De forma alguma, o VLT é super flexível. Exatamente pela sua flexibilidade escrevi uma crítica ao posicionamento recente de João Doria a respeito de como Mogi das Cruzes pode ser atendida (confira aqui).
Monotrilho é uma tecnologia que poderia ser usada à exaustão em São Paulo, dada a quantidade de avenidas nas quais poderia ser inserida. VLT é muito específico, seria ideal para uso, por exemplo, nos calçadões do Centro e numa interligação destes com a Paulista.
Não, não, o VLT pode ser utilizado em grandes avenidas e nos Estados Unidos há até linhas que correm paralelas a rodovias.

A vantagem do VLT é a facilidade em mesclar diferentes tipos de atendimento, aumentando e diminuindo a segregação conforme o necessário. Há ainda a possibilidade de mitigar interferências com a devida priorização semafórica e outras estratégias de estruturação do urbano. O mesmo MAX da foto também possui trechos em que transita próximo aos pedestres na área central de Portland.

Uma coisa, contudo, não exclui a outra. O VLT Carioca, por exemplo, é considerado perigoso porque passa perto de uma comunidade — se fosse monotrilho, não teria esse tipo de preocupação (em tese).
Então o problema não é o VLT Carioca, mas problemas do urbano que o tornam tão refém quanto seriam outros modos, inclusive o modo a pé, que é a base. Outrossim, estações como Manguinhos estão em elevado e nem por isso se tornam mais seguras (ver aqui, aqui e aqui).
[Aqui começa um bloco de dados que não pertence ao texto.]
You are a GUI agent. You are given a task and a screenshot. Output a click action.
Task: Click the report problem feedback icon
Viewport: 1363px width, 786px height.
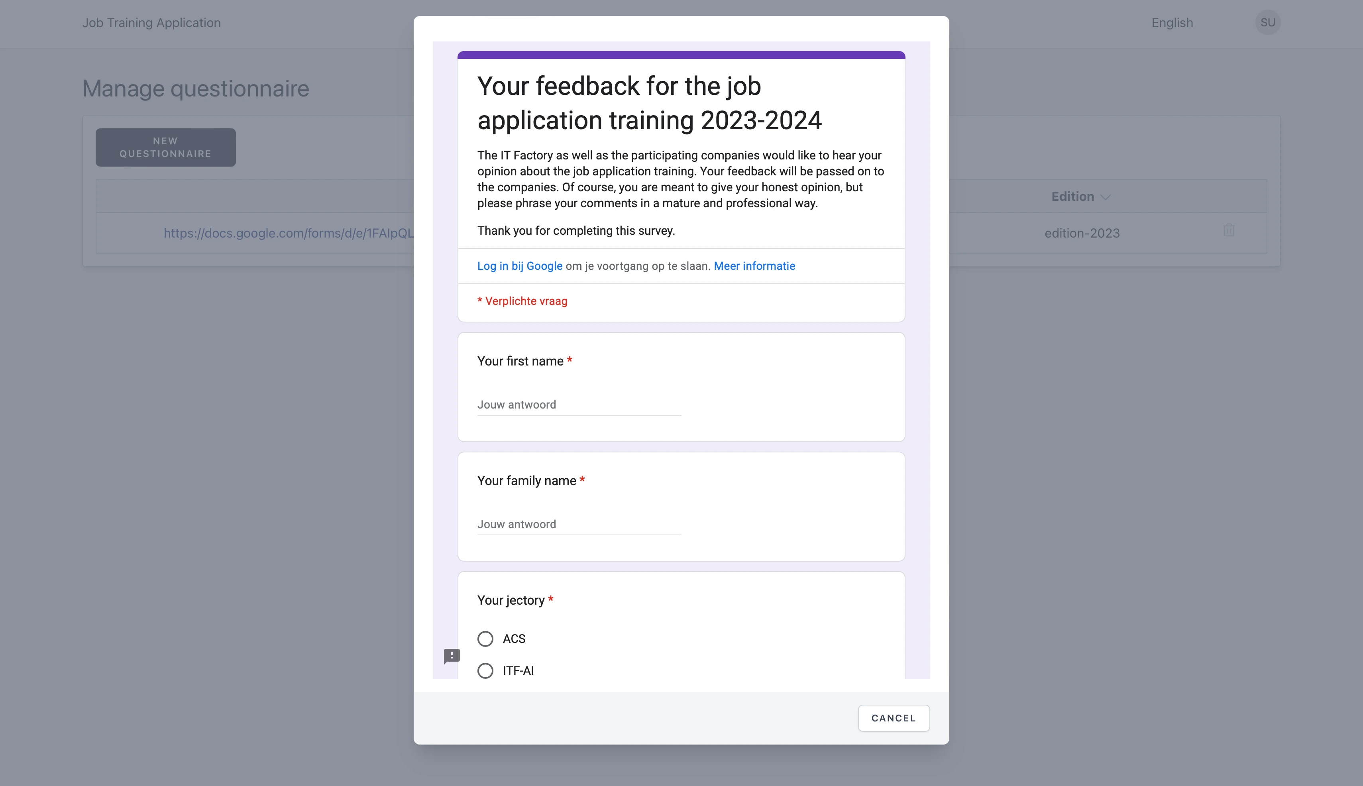pos(451,656)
Espero ter ajudado a mostrar que o VLT pode ser mais flexível do que parece a uma primeira vista. Reiterando que o trecho atualmente em funcionamento do VLT da Baixada Santista goza de maior segregação em comparação com seu primo carioca. O trecho de menor segregação, na região histórica e portuária, faz parte de uma segunda fase (ver aqui e aqui).
Espero ter contribuído para dirimir suas dúvidas e agradeço pelo interesse!